Lo cierto es que el fenómeno es nuevo y literalmente explotó en los últimos dos o tres años de manera notable. La pregunta es qué debemos hacer como país. Por cierto, estudiar y definir a fondo una política migratoria que permita identificar cuáles son las necesidades del país y en qué áreas es deseable recibir inmigrantes, gente que aporte de acuerdo a sus destrezas, conocimientos y habilidades. Pero al mismo tiempo, desde la perspectiva estrictamente humana, deberíamos ser generosos con aquellas personas que están sufriendo una crisis muy profunda como ocurre con los venezolanos. Porque tengámoslo claro, a nadie le gusta desprenderse de sus hijos, padres, primos o amigos, si no es por estricta necesidad. O por total desesperanza. O a los naturales de Haití que han visto una luz en nuestro Chile, viniendo de un país sumido en brutales carencias. Para personas de ese tipo debemos abrir nuestro corazón con las restricciones que corresponda, pero comprender  su situación desesperada y acogerlos.

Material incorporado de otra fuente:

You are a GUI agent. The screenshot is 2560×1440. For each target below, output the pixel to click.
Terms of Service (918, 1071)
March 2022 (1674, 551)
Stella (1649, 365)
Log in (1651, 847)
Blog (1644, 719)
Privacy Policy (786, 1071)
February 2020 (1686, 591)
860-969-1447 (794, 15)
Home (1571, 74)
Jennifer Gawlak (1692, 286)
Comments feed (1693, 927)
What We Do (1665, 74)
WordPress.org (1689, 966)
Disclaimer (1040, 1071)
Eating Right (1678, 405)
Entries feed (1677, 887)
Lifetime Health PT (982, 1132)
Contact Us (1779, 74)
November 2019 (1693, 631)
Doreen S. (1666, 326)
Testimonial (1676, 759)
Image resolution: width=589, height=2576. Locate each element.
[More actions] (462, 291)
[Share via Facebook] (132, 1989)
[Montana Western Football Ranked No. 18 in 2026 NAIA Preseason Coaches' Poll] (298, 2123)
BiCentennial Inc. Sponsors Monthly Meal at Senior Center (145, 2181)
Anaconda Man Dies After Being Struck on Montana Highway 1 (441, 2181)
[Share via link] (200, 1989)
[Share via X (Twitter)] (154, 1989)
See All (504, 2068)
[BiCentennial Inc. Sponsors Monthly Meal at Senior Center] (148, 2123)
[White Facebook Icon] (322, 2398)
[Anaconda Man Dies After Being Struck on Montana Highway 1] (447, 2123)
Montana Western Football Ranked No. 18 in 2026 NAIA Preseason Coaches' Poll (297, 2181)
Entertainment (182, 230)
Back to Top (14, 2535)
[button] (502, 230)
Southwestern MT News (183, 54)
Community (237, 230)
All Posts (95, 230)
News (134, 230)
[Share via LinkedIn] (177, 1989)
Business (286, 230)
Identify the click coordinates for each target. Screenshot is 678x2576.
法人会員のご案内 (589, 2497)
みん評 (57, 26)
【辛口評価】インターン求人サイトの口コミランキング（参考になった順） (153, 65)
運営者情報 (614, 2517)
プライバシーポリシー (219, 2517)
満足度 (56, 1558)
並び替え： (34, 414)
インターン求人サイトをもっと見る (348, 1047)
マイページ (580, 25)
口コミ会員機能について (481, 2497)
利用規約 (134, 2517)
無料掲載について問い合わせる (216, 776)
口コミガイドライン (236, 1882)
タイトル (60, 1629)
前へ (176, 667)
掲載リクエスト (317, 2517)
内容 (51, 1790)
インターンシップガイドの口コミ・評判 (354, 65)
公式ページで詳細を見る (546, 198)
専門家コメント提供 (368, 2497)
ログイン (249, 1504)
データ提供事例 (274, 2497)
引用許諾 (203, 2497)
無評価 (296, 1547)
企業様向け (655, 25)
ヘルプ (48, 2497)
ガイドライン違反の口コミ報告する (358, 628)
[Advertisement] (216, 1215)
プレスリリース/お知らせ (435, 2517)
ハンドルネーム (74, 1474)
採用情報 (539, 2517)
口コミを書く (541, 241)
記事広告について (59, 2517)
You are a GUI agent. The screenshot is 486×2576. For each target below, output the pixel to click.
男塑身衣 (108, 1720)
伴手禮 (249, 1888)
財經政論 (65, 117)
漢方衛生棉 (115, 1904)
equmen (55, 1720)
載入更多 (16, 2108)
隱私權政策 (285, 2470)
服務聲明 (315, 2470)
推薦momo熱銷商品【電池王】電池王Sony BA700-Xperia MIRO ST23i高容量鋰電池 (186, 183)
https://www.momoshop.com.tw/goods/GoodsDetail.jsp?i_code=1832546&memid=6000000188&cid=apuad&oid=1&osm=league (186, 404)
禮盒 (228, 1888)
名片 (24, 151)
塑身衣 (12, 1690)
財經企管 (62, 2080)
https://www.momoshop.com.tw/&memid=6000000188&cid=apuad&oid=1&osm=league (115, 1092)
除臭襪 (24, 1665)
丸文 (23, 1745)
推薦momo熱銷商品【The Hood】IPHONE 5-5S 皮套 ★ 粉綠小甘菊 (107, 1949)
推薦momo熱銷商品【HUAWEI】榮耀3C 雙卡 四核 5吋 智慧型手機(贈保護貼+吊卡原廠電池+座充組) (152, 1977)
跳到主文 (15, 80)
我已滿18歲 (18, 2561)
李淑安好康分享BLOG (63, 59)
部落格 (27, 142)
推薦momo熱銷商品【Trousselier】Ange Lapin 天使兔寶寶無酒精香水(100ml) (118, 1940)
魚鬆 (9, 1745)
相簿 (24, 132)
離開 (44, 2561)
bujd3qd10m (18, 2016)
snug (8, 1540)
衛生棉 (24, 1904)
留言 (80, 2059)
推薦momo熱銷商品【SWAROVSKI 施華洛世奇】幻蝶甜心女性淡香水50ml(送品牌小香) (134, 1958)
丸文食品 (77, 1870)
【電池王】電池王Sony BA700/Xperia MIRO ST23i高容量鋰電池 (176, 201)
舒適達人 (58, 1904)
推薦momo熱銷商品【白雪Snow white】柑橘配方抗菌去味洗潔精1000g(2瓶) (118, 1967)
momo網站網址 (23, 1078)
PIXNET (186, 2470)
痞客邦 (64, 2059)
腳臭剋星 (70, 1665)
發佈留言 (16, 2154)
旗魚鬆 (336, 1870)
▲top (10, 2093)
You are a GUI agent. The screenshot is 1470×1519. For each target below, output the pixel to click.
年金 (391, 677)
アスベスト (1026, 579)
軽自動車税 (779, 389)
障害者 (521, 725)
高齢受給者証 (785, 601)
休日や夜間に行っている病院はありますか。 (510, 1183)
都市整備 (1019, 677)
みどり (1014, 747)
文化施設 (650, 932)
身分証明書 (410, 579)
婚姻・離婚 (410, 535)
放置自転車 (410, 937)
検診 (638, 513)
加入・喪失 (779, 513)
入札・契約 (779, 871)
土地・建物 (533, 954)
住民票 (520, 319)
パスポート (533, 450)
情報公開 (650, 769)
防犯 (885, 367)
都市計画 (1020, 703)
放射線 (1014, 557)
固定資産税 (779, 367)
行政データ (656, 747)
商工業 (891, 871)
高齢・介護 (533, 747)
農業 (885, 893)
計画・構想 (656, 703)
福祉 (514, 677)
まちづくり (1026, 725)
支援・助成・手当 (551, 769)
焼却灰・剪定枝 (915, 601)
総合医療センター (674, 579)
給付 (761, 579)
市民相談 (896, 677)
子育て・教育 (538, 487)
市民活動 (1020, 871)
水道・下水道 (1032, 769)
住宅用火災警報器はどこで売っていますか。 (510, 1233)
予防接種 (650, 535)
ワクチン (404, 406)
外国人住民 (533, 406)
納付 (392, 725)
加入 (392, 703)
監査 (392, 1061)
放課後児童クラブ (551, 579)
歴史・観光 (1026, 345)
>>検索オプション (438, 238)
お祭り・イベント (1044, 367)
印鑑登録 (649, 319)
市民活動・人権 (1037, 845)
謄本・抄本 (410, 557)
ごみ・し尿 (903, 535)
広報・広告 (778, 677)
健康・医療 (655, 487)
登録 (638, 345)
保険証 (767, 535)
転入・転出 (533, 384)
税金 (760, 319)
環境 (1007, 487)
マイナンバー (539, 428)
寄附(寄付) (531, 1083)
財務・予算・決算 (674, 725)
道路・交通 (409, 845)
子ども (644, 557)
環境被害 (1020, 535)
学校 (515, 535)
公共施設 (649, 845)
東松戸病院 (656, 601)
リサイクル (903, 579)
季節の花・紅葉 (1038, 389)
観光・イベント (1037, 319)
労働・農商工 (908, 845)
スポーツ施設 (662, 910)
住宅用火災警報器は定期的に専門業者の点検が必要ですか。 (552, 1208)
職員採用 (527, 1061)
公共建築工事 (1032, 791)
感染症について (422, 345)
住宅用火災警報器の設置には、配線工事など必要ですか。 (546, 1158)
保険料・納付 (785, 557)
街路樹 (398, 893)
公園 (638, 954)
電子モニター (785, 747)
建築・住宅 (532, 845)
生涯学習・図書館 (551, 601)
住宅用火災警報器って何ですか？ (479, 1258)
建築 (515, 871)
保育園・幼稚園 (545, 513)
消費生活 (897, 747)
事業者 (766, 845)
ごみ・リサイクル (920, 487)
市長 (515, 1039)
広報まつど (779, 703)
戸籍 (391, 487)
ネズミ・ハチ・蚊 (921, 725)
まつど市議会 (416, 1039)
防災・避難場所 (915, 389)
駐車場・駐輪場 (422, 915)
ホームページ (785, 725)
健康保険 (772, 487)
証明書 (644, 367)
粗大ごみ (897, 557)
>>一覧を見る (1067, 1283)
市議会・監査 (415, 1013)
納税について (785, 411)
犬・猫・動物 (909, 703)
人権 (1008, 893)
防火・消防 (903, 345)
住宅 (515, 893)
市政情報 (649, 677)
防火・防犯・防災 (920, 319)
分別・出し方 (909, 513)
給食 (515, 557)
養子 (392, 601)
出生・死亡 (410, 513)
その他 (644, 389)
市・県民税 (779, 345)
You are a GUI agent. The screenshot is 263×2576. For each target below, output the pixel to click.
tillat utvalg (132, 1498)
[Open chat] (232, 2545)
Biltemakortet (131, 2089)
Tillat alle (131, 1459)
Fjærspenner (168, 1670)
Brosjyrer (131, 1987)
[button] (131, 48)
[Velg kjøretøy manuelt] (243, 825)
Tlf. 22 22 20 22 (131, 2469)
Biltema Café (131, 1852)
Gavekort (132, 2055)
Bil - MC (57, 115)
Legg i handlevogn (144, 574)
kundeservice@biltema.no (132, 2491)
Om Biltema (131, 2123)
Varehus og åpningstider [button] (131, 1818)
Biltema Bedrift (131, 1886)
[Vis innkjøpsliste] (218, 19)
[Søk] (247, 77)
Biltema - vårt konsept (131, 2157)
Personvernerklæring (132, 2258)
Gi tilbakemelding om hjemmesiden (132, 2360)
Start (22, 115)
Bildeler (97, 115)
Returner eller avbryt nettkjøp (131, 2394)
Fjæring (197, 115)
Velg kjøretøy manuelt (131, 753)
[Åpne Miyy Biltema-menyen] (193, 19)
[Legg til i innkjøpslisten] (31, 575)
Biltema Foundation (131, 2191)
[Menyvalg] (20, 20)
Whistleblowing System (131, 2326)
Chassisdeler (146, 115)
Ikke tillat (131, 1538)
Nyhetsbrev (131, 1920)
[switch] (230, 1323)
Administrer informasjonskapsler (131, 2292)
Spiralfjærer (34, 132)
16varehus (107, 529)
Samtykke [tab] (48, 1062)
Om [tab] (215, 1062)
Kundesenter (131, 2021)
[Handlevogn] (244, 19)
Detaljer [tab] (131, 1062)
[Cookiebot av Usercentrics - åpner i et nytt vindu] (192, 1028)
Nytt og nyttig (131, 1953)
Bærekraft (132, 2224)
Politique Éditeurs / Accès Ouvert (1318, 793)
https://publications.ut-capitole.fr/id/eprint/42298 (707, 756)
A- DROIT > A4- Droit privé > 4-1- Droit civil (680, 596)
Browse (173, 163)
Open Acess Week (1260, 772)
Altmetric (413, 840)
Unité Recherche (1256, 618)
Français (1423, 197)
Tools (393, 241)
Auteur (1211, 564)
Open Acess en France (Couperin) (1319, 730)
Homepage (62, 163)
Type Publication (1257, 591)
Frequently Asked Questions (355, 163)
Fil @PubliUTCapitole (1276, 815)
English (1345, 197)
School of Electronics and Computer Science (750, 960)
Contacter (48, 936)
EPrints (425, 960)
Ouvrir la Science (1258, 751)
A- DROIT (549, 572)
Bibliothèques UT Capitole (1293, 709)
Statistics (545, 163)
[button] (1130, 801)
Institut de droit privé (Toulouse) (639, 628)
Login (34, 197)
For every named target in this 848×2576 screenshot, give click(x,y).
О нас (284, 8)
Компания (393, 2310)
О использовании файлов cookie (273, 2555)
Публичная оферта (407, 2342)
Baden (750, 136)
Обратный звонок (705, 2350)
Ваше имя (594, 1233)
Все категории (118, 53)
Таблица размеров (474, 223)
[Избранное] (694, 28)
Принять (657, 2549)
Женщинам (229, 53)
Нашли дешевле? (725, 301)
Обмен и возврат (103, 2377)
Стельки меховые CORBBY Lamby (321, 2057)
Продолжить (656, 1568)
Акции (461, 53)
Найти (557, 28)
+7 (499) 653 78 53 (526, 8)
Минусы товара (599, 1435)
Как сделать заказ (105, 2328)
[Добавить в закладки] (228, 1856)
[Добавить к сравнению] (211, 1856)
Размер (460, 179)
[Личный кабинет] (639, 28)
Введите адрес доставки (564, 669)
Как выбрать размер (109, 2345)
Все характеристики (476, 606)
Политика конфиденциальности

Chile ha pasado, de ser el último rincón del mundo, a convertirse en destino, por la prosperidad a pesar de las carencias y por su democracia, que ha costado tanto construir y consolidar. Por tanto, bienvenidos aquellos inmigrantes que vienen a vivir entre nosotros, a aportar con su riqueza humana y cultural, que nos permiten enriquecernos y ver en el otro una oportunidad de aprendizaje y crecimiento. Y al mismo tiempo, no temamos en exigir de ellos normas y comportamientos de acuerdo a nuestra realidad y ordenamiento. Pero también es tiempo de desprendernos de ciertos paradigmas y estereotipos para ver al otro en la plenitud de su esencia.